“Listen,” I say as slowly and calmly as I'm able, “we both know what you did to me, how you left.” I lift up a hand when he starts to speak. “I don't care why. Why isn't important to me, Gilleon. But you and me, we had something …” My voice gets rough and low, but I don't care. Maybe that's why fate brought us together again, just so I could say this. “We had something special, Gill. Some,” I curl the fingers of my free hand against my chest, “some rare and wonderful spark. When it was snuffed out, I thought I would die of heartbreak. But I didn't. I knew I'd lost something one of a kind that day, but I got through it, worked past it.”
I stand up from the table, still not looking at him. He's looking at me though. I know that because I can feel it, can feel his gaze burning through my dress and straight to the red bra and panties that I've got on underneath. A strange, distant part of me wants him to bend me over this table and fuck me, but I know I'll feel even worse if we do that, even more empty inside.
“I'm sorry if I'm being aloof, if I don't seem like I want to make friends. To be honest, Gill, I don't. I just … want to keep things professional, okay? Please don't bring the subject up again.”
I shove away from the table and storm out of the kitchen, my heels loud on the wood floors as I head towards the living room and the main staircase. I'm barely out of sight before I hear a growl and a crash, like the sound of glass shattering.
I pause for a moment and then turn around, moving slowly back towards the kitchen. When I peer inside, I find Gill bent over the table with his elbow on the wooden surface, his head in his hand. On the floor next to me are the remnants of a navy blue mug and a sea of rapidly cooling coffee.
I sneak away before he sees me and retreat back to my bedroom.
To my credit, I don't shed a single tear.
Memories poke and prod at my subconscious, but I brush them away, shoving at them with angry fingers. Not right now, I snarl, my mental voice taking on the same violent, wild pitch that had burst from Gill before he'd thrown the coffee cup.
What the hell is going on here?
“Je pense que je perds la tête,” I murmur. I think I'm losing my mind. I put my fingers against my forehead and close my eyes, slowing my breathing down to a manageable level.
But no. No. That's not how I operate.
I open my eyes back up.
“I will handle this situation with grace and dignity,” I say, reverting back to some positive self-talk. “No matter what comes my way, I can handle it.” Except for outlaws with guns, my cynical self tries to add. I shove that thought back, too, and start pacing, the click of my heels on the floor a comforting sound, a familiar sound, one that says that I'm in control. Me. I decide where I walk, how quickly I go; I steer my own destiny.
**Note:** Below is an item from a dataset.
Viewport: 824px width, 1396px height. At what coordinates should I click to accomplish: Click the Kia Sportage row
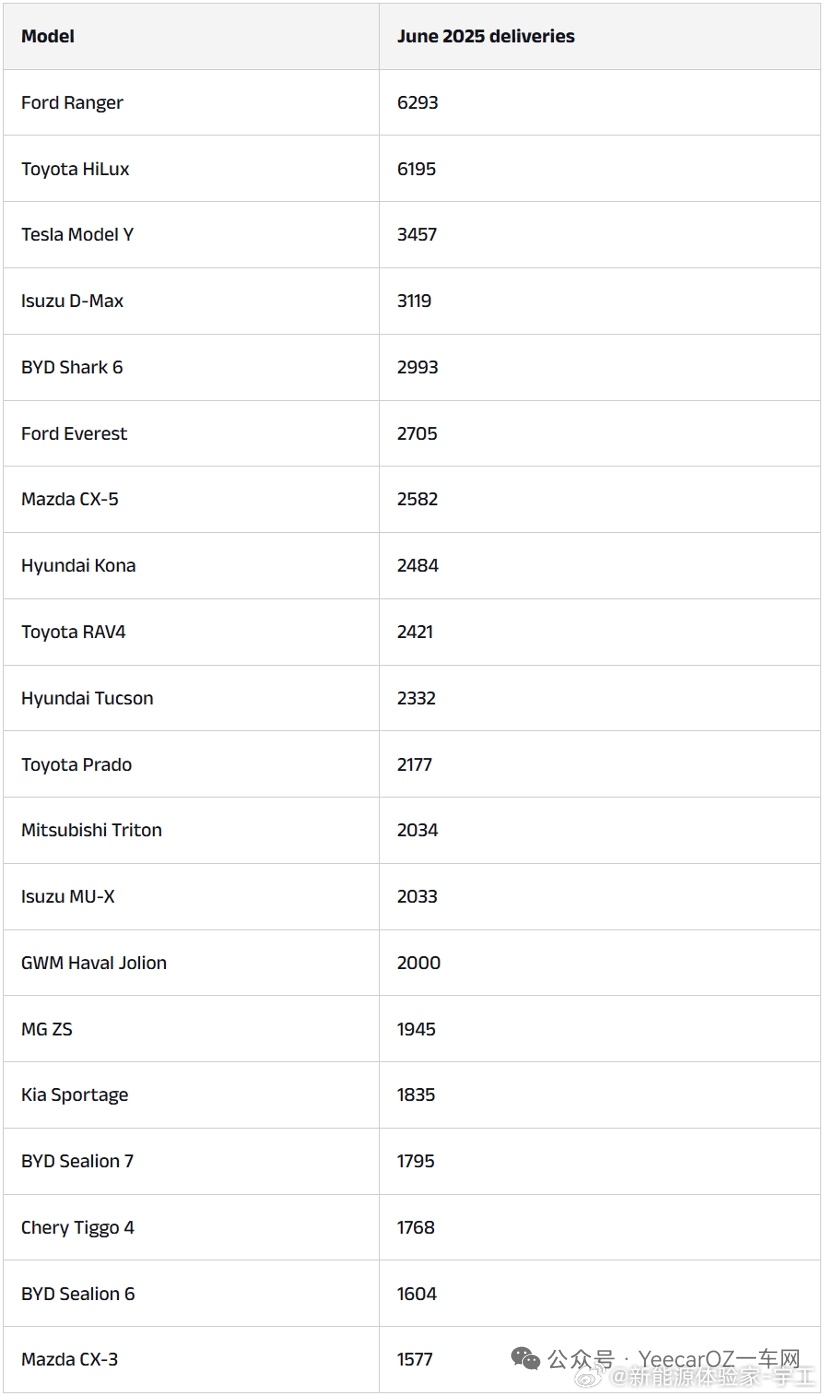click(x=412, y=1095)
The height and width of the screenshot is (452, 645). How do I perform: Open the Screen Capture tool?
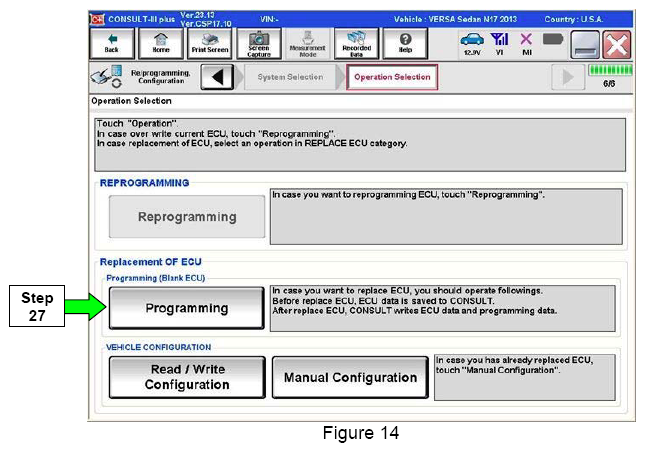259,41
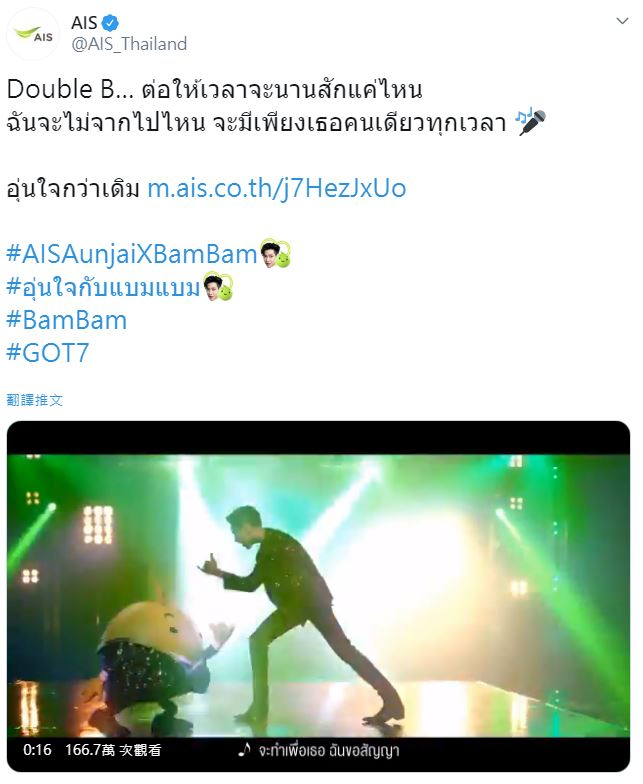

If I had a cell phone—or any phone at all for that matter—I'd call up Leilani right now, even though I'm not supposed to. It'd be nice to have someone to talk to about all of this. My usual go-to, Cliff, isn't looking like a great option right now. Normally, when we talk about Gill, it's like we're talking about some distant, fictional character, some figment of my imagination that only haunts me in dreams. Right now? When I see Cliff and Gill together, I get a sick feeling in the pit of my stomach. The stepdad that's become like a true father figure to me, he's really the dad of the man that shattered my heart and stepped on it. And he loves his kid, like any good dad should, for all his faults and shortcomings. So how can I possibly talk to him about this?
The sound of a car pulling into the driveway draws me to the window and I pause, looking down to find Aveline stepping out of some generic black rental sedan.
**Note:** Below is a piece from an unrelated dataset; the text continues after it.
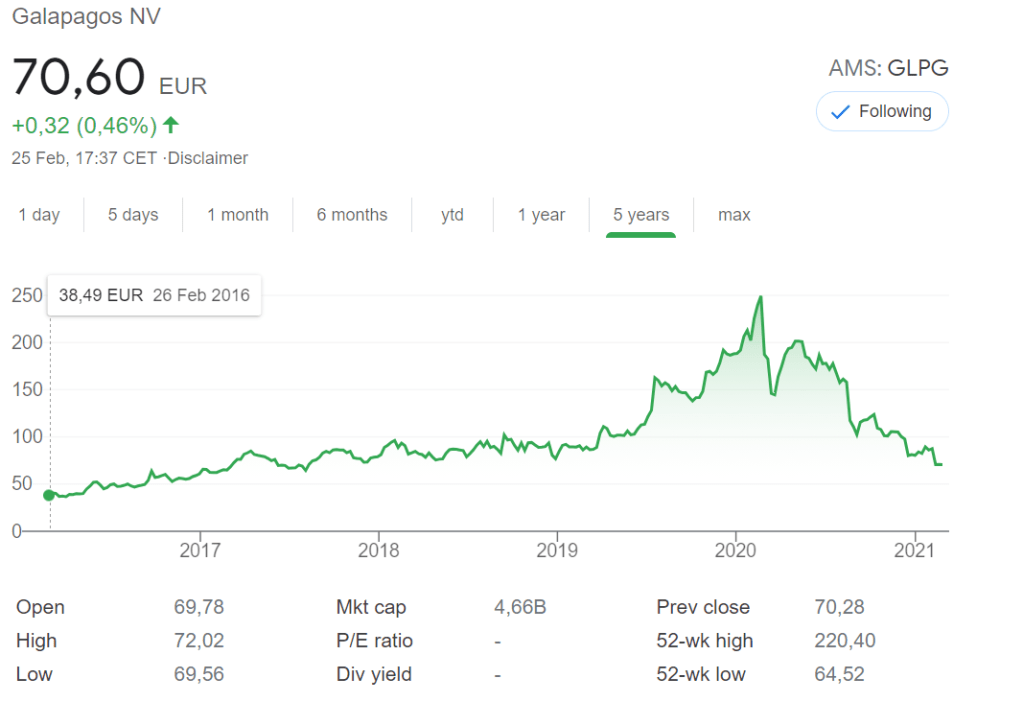Toggle the Following button
The width and height of the screenshot is (1023, 725).
point(882,111)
My fingers twitch on the windowsill.
I might've just met the woman, but I could really use a friend right now. Plus, she knows Gill. Plus, she's a badass capable of saving me from armed gunmen.
Yes.
It's her that I want to talk to, hang out with.
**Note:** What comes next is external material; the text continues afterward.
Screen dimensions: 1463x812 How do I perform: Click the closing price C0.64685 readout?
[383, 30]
I fix my dress and head back out into the hallway, pausing at the top of the stairs as Gill moves toward the front door. When he looks up at me, the mask is back in place, fixed firmly across those full lips, those beautiful blue eyes.
I can't resist …
“Is my coffee still on the table?” I ask, moving down the stairs, my hand sliding over the banister. “I could still use that pick-me-up.”
“I'll get it,” he tells me, opening the front door before Aveline can even knock. I wonder if he's cleaned up the mess yet. “Can I get you some coffee, Ave?” he asks, moving back down the hall and trusting his partner to lock the door behind her.
“Black,” she says, giving me a once-over and a raised red brow. “Wow, fancy. You got plans today?” I'm sure the question's rhetorical, but I answer anyway, watching as Aveline shrugs out of her navy blue coat, revealing a brown shoulder holster and the black pistol that's tucked away inside of it.